L’erreur dramatique des Américains est que Poutine n’acceptera jamais de subir une défaite militaire. Et, s’il n’est pas question ici de défendre l’intéressé et de nier sa responsabilité première dans le conflit et dans les drames, voire les exactions qui en résultent, le devoir des dirigeants confrontés au chef d’État russe n’est pas d’aller pleurer dans les médias comme certains responsables américains mais d’agir lucidement en tenant compte des contraintes géopolitiques comme des réalités psychologiques.

A cet égard, il est clair que si Poutine est acculé à subir une défaite militaire, il utilisera l’arme nucléaire. On peut penser et espérer que ce sera, dans un premier temps au moins, l’arme nucléaire tactique sur le théâtre du champ de bataille, mais personne ne peut prévoir ce qu’il adviendra après une telle escalade de la violence guerrière.

L’Ukraine doit mener une guerre qu’elle aurait pu éviter…
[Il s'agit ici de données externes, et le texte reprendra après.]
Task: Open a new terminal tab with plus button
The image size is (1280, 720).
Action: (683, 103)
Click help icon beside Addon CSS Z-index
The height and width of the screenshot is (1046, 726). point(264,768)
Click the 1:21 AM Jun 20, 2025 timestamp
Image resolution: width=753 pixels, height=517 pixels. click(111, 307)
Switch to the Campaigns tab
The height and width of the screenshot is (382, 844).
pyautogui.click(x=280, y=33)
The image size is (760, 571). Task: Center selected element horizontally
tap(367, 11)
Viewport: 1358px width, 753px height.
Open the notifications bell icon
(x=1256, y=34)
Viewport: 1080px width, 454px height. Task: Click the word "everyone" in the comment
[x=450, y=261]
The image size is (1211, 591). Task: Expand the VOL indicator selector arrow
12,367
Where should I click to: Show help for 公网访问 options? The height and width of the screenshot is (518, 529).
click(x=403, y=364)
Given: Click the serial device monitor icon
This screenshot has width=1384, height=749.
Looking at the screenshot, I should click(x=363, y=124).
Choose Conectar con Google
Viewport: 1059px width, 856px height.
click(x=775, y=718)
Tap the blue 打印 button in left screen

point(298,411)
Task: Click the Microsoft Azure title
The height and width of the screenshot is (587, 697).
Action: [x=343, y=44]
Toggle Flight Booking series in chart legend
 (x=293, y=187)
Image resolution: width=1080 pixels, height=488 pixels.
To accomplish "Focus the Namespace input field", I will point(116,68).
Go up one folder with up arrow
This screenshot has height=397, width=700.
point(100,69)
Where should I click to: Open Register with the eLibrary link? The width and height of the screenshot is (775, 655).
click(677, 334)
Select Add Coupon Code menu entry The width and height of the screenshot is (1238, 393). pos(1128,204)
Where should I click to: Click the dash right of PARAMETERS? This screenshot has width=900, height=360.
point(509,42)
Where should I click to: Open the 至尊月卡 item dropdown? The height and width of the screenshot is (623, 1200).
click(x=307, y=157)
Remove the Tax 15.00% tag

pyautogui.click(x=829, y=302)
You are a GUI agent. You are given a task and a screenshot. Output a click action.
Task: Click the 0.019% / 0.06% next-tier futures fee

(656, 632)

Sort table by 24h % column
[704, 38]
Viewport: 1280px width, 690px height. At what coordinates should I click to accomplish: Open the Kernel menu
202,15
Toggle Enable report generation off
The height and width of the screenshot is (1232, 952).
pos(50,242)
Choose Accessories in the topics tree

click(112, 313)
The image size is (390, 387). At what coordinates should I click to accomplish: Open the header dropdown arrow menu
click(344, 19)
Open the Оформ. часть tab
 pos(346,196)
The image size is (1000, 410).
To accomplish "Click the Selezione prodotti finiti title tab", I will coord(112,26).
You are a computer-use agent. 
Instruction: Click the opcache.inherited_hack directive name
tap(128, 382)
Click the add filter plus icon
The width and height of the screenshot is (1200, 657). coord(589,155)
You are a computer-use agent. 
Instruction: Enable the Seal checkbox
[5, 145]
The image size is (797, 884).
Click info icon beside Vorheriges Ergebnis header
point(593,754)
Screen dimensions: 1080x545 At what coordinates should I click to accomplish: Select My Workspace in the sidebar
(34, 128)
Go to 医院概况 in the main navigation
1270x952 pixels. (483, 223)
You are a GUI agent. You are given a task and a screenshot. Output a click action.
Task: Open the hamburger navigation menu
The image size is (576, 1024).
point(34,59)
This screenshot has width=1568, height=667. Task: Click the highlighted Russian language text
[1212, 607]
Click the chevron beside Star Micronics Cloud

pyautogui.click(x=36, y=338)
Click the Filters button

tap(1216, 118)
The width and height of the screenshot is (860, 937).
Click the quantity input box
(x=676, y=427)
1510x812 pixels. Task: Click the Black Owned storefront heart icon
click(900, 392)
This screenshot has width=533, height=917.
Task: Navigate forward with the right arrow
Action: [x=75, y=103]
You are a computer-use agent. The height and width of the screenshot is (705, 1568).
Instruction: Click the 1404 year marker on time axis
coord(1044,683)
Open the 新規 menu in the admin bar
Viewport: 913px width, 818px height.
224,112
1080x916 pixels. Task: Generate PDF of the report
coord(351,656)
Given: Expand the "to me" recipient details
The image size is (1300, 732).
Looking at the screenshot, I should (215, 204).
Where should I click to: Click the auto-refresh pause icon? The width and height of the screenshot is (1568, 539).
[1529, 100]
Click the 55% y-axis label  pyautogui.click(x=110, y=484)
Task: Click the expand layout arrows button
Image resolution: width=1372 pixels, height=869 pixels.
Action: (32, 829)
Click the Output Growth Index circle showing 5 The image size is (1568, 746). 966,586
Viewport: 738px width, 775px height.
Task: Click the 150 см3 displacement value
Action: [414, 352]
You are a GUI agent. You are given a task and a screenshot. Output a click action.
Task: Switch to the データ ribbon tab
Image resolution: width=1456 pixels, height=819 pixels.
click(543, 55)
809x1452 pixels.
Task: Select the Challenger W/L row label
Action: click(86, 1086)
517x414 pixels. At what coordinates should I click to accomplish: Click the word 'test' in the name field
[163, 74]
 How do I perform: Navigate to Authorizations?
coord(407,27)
Alors pourquoi prendre un tel risque ? S’agit-il de la souveraineté de l’Ukraine ? Un pays ne cesse pas d’être souverain si ses dirigeants, en sages politiques, tiennent compte des contraintes géopolitiques auxquels il est soumis. Faute d’avoir voulu le faire, les Ukrainiens ont été entraînés dans la guerre d’une façon pour le moins paradoxale : ils subissent une invasion russe pour avoir voulu se protéger d’une invasion russe (en cherchant à adhérer à l’Otan) ! Le président Zelensky porte donc sa part de responsabilité dans cette guerre en n’ayant pas accepté pour son pays un statut de neutralité, statut qui n’a rien au demeurant de déshonorant. Aussi est-il mal placé pour exiger aujourd’hui de tous les pays occidentaux qu’ils s’engagent sans réserve à ses côtés dans une guerre qu’il aurait peut-être pu éviter par une attitude plus prudente. Une guerre dans laquelle lui et son peuple sont d’ailleurs de surcroît instrumentalisés par les États-Unis.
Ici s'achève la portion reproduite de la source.